Sometimes you are able to read one verse in the Book of Proverbs and it stands alone. It’s a self-contained nugget of wisdom. However, there are times when you read an organized paragraph with the collection. It helps to understand the meaning of a particular verse within that organized structure by considering the entire context. Here is an understanding then of Proverbs 14.18-24:
The simple and the prudent reap what they sow (vv. 18-19).
The poor and the rich treat are treated differently (v. 20).
Those who despise and those who are merciful toward neighbors (v. 21)
Those who devise and those who are merciful reap what they sow (v. 22)
The poor and the rich are rewarded differently (23).
The fools and the wise reap what they sow (v. 24).
Hopefully, you see that this whole unit of thought is bracketed by the concept of reaping and sowing by the way one treats others. So, this is why we ought to be concerned for the poor. It is also why we must work hard to keep ourselves from poverty.

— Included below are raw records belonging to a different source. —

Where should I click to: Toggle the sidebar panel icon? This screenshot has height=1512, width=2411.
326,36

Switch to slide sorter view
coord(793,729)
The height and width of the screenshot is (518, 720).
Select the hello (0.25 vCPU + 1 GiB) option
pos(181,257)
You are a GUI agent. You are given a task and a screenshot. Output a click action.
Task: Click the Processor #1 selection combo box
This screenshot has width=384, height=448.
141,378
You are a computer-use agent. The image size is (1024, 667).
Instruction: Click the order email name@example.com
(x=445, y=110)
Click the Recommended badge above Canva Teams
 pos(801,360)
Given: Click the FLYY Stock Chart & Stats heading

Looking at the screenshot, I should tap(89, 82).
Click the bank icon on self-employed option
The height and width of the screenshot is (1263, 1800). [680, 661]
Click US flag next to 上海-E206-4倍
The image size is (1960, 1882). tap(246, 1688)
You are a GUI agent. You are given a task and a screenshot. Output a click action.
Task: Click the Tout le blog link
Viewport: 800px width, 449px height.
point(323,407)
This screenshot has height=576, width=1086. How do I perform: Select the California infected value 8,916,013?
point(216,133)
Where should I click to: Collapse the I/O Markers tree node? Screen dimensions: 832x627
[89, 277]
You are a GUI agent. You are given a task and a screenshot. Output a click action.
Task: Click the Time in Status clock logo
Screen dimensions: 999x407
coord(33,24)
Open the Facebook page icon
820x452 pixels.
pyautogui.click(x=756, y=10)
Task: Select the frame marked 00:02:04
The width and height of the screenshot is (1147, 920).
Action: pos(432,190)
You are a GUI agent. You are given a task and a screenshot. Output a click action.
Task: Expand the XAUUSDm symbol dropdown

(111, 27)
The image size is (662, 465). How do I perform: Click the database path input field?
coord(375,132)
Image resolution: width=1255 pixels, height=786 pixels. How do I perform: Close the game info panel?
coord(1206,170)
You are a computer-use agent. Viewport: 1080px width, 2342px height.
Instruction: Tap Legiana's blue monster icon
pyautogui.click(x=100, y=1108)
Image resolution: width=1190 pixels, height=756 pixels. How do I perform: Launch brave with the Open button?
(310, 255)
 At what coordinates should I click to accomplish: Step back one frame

Also, we must have integrity when we deal with people in our lives. Anyone in our lives throughout the course of a day is deemed a ‘neighbor’.
The LORD is providing a good general principle for us to live by in these verses: He will reward good behavior by lifting us up in the eyes of others and prospering our lives financially. Of course, this is generally true in life. This is the nature of Proverbs. There are exceptions to the general principles we garner in this book. For instance, we don’t always see the evil bowing before the good or the wicked bowing to the righteous in places of authority (v. 19). But Joseph’s brothers did bow before Joseph. Pharaoh did bow before Moses. The saints of the Lord Jesus will judge the world (see 1 Corinthians 6.2).
Charles Bridges wrote:
Wealth is the crown … of the wise, but it cannot hide fools. It only makes their folly more apparent. Since it is wasted on their selfish gratification, it is not their crown but their folly. So whatever our talents are, let us use them for eternity; then they will be our everlasting crown.
Charles Bridges, Proverbs, Crossway Classic Commentaries (Wheaton, IL: Crossway Books, 2001), 111.